Input ▸
◆ ◆ ◆ ◆ ◆

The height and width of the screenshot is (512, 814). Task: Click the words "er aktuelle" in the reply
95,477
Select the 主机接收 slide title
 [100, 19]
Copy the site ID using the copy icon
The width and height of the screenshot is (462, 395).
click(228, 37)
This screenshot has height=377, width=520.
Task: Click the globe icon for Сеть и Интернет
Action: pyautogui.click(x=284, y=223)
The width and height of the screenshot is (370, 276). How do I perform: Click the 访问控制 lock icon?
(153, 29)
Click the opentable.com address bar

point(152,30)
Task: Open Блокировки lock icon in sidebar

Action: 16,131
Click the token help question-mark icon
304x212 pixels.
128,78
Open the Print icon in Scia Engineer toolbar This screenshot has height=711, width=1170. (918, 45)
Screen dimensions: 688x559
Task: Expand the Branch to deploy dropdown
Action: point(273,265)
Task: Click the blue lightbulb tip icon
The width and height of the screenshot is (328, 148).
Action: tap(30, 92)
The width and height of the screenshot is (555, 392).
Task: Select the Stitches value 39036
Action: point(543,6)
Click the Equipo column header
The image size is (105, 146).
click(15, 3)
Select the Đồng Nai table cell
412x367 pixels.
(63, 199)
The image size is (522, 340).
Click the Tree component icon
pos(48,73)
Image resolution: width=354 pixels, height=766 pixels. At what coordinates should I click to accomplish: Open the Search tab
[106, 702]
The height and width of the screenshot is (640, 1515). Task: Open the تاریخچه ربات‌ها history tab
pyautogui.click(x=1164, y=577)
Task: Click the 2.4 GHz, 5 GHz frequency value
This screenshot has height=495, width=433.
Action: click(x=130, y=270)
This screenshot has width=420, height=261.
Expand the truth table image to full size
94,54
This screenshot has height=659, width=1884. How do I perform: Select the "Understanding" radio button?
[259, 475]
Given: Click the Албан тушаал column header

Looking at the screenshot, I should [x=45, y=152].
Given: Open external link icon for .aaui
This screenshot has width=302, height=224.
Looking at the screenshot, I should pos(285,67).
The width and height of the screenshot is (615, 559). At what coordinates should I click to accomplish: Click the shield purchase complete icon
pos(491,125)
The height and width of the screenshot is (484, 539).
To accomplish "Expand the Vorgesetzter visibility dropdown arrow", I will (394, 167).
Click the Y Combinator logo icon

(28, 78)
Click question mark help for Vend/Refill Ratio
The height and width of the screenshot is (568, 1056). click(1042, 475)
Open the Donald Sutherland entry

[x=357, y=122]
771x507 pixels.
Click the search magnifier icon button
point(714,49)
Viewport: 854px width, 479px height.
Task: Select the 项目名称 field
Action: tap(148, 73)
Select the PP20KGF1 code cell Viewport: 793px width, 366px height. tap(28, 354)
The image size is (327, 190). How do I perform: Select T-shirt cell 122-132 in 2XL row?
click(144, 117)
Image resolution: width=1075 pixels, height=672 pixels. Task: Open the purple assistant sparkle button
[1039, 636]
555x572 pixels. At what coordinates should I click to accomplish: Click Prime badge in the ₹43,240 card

◆ ◆ ◆ ◆ ◆

What to produce ▸ Restate each record word for word.

Task output ▸
The height and width of the screenshot is (512, 814). Task: Click the words "er aktuelle" in the reply
95,477
Select the 主机接收 slide title
 [100, 19]
Copy the site ID using the copy icon
The width and height of the screenshot is (462, 395).
click(228, 37)
This screenshot has height=377, width=520.
Task: Click the globe icon for Сеть и Интернет
Action: pyautogui.click(x=284, y=223)
The width and height of the screenshot is (370, 276). How do I perform: Click the 访问控制 lock icon?
(153, 29)
Click the opentable.com address bar

point(152,30)
Task: Open Блокировки lock icon in sidebar

Action: 16,131
Click the token help question-mark icon
304x212 pixels.
128,78
Open the Print icon in Scia Engineer toolbar This screenshot has height=711, width=1170. (918, 45)
Screen dimensions: 688x559
Task: Expand the Branch to deploy dropdown
Action: point(273,265)
Task: Click the blue lightbulb tip icon
The width and height of the screenshot is (328, 148).
Action: tap(30, 92)
The width and height of the screenshot is (555, 392).
Task: Select the Stitches value 39036
Action: point(543,6)
Click the Equipo column header
The image size is (105, 146).
click(15, 3)
Select the Đồng Nai table cell
412x367 pixels.
(63, 199)
The image size is (522, 340).
Click the Tree component icon
pos(48,73)
Image resolution: width=354 pixels, height=766 pixels. At what coordinates should I click to accomplish: Open the Search tab
[106, 702]
The height and width of the screenshot is (640, 1515). Task: Open the تاریخچه ربات‌ها history tab
pyautogui.click(x=1164, y=577)
Task: Click the 2.4 GHz, 5 GHz frequency value
This screenshot has height=495, width=433.
Action: click(x=130, y=270)
This screenshot has width=420, height=261.
Expand the truth table image to full size
94,54
This screenshot has height=659, width=1884. How do I perform: Select the "Understanding" radio button?
[259, 475]
Given: Click the Албан тушаал column header

Looking at the screenshot, I should [x=45, y=152].
Given: Open external link icon for .aaui
This screenshot has width=302, height=224.
Looking at the screenshot, I should pos(285,67).
The width and height of the screenshot is (615, 559). At what coordinates should I click to accomplish: Click the shield purchase complete icon
pos(491,125)
The height and width of the screenshot is (484, 539).
To accomplish "Expand the Vorgesetzter visibility dropdown arrow", I will (394, 167).
Click the Y Combinator logo icon

(28, 78)
Click question mark help for Vend/Refill Ratio
The height and width of the screenshot is (568, 1056). click(1042, 475)
Open the Donald Sutherland entry

[x=357, y=122]
771x507 pixels.
Click the search magnifier icon button
point(714,49)
Viewport: 854px width, 479px height.
Task: Select the 项目名称 field
Action: tap(148, 73)
Select the PP20KGF1 code cell Viewport: 793px width, 366px height. tap(28, 354)
The image size is (327, 190). How do I perform: Select T-shirt cell 122-132 in 2XL row?
click(144, 117)
Image resolution: width=1075 pixels, height=672 pixels. Task: Open the purple assistant sparkle button
[1039, 636]
555x572 pixels. At what coordinates should I click to accomplish: Click Prime badge in the ₹43,240 card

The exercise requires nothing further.